In relation to timing, there was strong consensus that it would be unethical to wait until after the rollout to all DHBs was complete. We heard very clear evidence that the existing programme was contributing to inequity and doing harm to Māori.

It was therefore resolved that the age range extension should be introduced as soon as possible. No-one was left in any doubt that immediate action was required to ensure Māori were no longer denied equitable access to bowel screening.

A fono of Pacific health advocates and clinicians was subsequently held, at which it was agreed that this recommendation should be extended to include Pacific peoples.

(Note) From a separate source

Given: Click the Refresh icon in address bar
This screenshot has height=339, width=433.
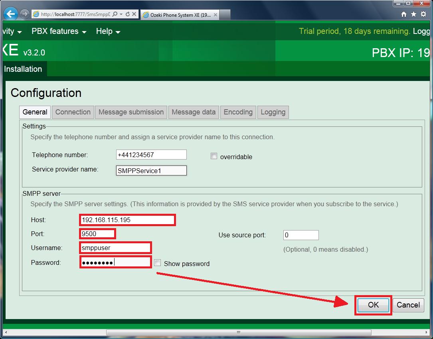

So this issue has been going through the @minhealthnz processes and they have now rejected that recommendation, deciding that the appropriate time to consider adjusting the age parameters is once the programme is fully implemented (expected to be by December 2021).

That doesn't mean they'll implement the recommendation then - it means this issue will be "considered" then. By which time the landscape will no doubt have changed, so we'll need to review the evidence again and relitigate the case.

And we'll probably get the same outcome.

We've seen this many times before from the Ministry - decline to take pro-equity action (because reasons) and defer the decision to a later date. Rinse and repeat. The status quo persists unchallenged.

The Ministry of Health has a long history of this sort of behaviour. They have been sent clear messages recently that they are failing as a Treaty partner (Waitangi Tribunal health inquiry) and upholding structural racism in the health sector ( @HQSCNZ report).

And yet every time they are given an opportunity to take action that is pro-equity, they find reasons not to. There is always an excuse - in this case it seems to be health system capacity ("asking more of the system than it can currently deliver").

So who's currently receiving disproportionate benefit from what the system is delivering?

It seems Māori and Pacific people are always the ones who must compromise. @minhealthnz will do whatever it takes to avoid confronting #whiteprivilege.

And so we see continuing inaction in the face of need. One of the key manifestations of institutional racism.

There's only one conclusion that can be drawn from all of this:

The Ministry of Health is racist. Deeply racist. Shamefully racist. Irredeemably racist.

Inequities are not a bug in our health system - they're a feature.